Mais le manque d’hommes bisexuels dans le monde des super-héros est une particularité car, contrairement à d’autres genres télévisés, il existe un précédent important pour la bizarrerie des croisés capés. Les super-héros ont, dans un certain sens, toujours été non binaires. Comme le soutient le chercheur Ramzi Fawaz dans son livre Les Nouveaux Mutants, après la Seconde Guerre mondiale, les super-héros se sont éloignés de leurs premiers rôles de bienfaiteurs provinciaux, en tant qu’emblèmes de l’hypermasculinité engagée au service de la nation.

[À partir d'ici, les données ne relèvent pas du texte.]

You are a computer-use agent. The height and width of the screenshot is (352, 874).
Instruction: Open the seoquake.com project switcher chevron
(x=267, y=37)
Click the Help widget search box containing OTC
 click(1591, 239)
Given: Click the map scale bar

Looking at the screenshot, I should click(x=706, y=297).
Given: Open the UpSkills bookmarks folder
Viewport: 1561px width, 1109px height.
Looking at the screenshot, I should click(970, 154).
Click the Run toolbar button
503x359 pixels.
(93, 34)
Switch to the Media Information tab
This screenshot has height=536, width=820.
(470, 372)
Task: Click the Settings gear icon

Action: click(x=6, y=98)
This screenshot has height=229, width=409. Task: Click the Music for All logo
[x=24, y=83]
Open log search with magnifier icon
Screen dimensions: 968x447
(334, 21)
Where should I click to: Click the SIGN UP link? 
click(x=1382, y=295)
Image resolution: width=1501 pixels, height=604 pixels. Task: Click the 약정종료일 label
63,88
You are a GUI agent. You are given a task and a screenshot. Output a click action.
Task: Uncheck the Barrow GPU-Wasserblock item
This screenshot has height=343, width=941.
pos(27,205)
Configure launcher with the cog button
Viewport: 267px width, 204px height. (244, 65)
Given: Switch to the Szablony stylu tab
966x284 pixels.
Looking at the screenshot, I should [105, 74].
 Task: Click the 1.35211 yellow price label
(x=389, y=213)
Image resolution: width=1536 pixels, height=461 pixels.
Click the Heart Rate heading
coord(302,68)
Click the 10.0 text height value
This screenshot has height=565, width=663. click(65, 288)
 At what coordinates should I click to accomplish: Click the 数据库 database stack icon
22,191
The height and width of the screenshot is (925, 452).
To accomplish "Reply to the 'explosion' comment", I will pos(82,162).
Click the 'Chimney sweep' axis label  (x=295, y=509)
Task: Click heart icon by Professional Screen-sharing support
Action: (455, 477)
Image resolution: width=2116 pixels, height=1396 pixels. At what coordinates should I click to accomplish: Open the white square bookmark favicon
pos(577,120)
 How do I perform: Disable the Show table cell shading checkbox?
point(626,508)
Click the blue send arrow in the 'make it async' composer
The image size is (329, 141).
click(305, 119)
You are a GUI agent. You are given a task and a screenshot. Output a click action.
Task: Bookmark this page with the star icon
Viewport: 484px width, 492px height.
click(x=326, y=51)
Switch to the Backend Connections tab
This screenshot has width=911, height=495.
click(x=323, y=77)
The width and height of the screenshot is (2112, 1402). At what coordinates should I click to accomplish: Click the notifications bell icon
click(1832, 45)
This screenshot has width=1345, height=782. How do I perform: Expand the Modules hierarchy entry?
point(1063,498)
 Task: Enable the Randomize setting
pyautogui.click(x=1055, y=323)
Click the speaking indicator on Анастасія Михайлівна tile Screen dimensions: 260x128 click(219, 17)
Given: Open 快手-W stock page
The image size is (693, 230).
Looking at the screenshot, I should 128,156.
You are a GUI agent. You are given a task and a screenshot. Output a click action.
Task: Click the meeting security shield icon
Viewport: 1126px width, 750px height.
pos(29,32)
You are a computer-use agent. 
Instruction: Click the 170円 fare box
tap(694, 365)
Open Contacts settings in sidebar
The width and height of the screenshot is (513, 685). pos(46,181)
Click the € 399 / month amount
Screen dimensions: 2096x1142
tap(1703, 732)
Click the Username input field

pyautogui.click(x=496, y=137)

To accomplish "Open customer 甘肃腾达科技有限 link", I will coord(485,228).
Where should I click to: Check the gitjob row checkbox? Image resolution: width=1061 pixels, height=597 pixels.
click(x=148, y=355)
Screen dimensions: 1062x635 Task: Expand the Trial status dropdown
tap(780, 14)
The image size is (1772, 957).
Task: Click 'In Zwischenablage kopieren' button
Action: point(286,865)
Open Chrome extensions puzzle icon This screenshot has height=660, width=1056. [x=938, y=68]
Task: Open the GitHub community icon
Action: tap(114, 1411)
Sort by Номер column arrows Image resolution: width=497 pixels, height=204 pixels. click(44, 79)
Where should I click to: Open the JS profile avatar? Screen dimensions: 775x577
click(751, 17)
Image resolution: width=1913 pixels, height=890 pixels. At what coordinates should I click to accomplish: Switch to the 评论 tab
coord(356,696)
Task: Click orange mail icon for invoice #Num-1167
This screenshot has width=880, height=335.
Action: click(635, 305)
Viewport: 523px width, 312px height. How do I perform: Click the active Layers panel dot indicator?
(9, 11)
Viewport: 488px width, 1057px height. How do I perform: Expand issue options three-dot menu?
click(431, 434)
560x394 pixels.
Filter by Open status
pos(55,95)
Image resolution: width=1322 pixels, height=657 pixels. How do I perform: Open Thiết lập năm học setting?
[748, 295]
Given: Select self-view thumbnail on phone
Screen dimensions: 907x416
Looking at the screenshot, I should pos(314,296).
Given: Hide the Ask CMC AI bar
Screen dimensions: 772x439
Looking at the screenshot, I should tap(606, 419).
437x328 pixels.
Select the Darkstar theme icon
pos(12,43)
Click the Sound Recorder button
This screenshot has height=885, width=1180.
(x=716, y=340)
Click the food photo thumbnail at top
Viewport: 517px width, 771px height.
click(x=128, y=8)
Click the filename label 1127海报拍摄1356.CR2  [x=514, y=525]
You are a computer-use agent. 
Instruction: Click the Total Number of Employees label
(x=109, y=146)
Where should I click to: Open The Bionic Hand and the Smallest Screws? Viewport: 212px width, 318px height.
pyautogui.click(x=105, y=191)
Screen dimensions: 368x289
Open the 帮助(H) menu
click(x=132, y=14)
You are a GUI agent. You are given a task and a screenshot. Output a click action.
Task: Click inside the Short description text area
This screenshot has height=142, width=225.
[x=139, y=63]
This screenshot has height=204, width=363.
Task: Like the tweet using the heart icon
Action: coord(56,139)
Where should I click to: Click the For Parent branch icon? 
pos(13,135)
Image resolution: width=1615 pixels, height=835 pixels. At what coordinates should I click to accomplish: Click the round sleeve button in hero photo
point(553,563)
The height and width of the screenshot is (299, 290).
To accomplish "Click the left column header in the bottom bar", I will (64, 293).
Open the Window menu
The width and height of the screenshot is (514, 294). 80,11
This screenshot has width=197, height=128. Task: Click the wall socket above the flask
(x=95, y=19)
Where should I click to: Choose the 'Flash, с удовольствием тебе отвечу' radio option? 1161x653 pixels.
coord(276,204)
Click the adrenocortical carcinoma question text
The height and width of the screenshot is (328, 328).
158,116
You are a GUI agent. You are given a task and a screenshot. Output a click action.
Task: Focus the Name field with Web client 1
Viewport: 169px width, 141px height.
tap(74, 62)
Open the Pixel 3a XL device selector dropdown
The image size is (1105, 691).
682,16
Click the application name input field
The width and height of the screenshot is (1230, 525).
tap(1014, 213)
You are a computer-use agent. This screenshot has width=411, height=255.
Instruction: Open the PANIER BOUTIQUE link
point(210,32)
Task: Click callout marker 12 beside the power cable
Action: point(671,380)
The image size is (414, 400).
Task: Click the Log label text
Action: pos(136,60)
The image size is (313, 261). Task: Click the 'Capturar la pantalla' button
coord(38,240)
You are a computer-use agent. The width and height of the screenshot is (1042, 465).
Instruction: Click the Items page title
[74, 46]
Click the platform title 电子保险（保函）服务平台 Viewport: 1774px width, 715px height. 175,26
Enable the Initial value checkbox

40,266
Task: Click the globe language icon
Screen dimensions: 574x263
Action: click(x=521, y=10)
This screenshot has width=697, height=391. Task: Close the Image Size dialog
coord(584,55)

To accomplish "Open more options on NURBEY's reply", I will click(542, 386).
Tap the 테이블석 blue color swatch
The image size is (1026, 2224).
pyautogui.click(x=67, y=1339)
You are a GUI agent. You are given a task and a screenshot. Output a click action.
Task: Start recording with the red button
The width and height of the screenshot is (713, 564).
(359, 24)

Façonnés par la montée du libéralisme de la contre-culture et la redéfinition de la biologie humaine par l’ère atomique, les super-héros au début des années 60 ont commencé à évoluer vers une compréhension moins dominante du corps et de l’identité.

Contrairement aux icônes nationalistes comme Captain America, les héros d’après-guerre tels que les Quatre Fantastiques étaient grotesques et instables. Leurs corps refusaient de se conformer aux normes de genre et sexuelles. Le héros a évolué pour devenir ce que Fawaz appelle le « nouveau mutant »: quelqu’un qui est un étranger à la compréhension traditionnelle du genre, de la sexualité et de la race. Ces personnages ont élargi la définition de ce qui comptait comme humain et ont également servi de métaphores pour la solitude. L’évolution queer du super-héros est à l’origine de la poussée contemporaine des écrivains et des fans pour une plus grande diversité LGBT dans le genre, et pour la réinvention des personnages à l’origine hétérosexuels en tant que gays.

Mais même si le genre devient plus inclusif, il continue également de négliger son propre accent historique sur la fluidité, du moins en termes de représentation de la sexualité. Tout cela remonte à ce « je » rigide qui est au cœur de l’identité héroïque. Tant que les contes de super-héros romanceront des récits simplistes de connaissance de soi et d’expression — le mandat culturel de choisir qui on est et qui on aime — le genre continuera de résister au désir bisexuel.

Heureusement, pour l’instant, il y a Constantine. La question reste de savoir comment les écrivains de Légendes vont aller de l’avant avec un personnage dont la popularité semble resurgir ces derniers temps. Ce mois-ci, David S. Goyer, le scénariste et co-créateur de l’éphémère série Constantine de NBC, fera revivre the warlock dans une série web animée de CW (qui débutera le 24 mars). Étant donné que la série sera la continuation de l’émission de NBC et que Goyer a suscité la controverse en 2014 en désavouant la bisexualité de Constantine, il y a une chance que l’orientation du personnage soit à nouveau rendue invisible — ou réduite à un stéréotype.

Cependant, à la lumière des efforts récents de la CW, il y a aussi des raisons d’être optimiste. À la fin de « Papa Darhkest », Constantine, défiant le mythe selon lequel les hommes bisexuels ne sont que des hommes qui n’ont pas encore réalisé qu’ils sont gays, se connecte avec Sara Lance. (Le moment torride est le « sexe chaud » promis par Klemmer avant la diffusion de l’épisode.) Pourtant, l’importance de la scène dépendra de la façon dont les écrivains de Legends of Tomorrow traiteront la sexualité de Constantin à l’avenir, lorsqu’il reviendra à la série dans l’épisode de lundi, « Nécromançant la Pierre. »Sa connexion avec Lance l’enfermera-t-elle dans un récit direct? Sera-t-il équilibré avec un moment d’intimité entre personnes de même sexe qui ajoute à l’ambiguïté du personnage? Constantin continuera-t-il à aller dans les deux sens? Ou, devra-t-il choisir?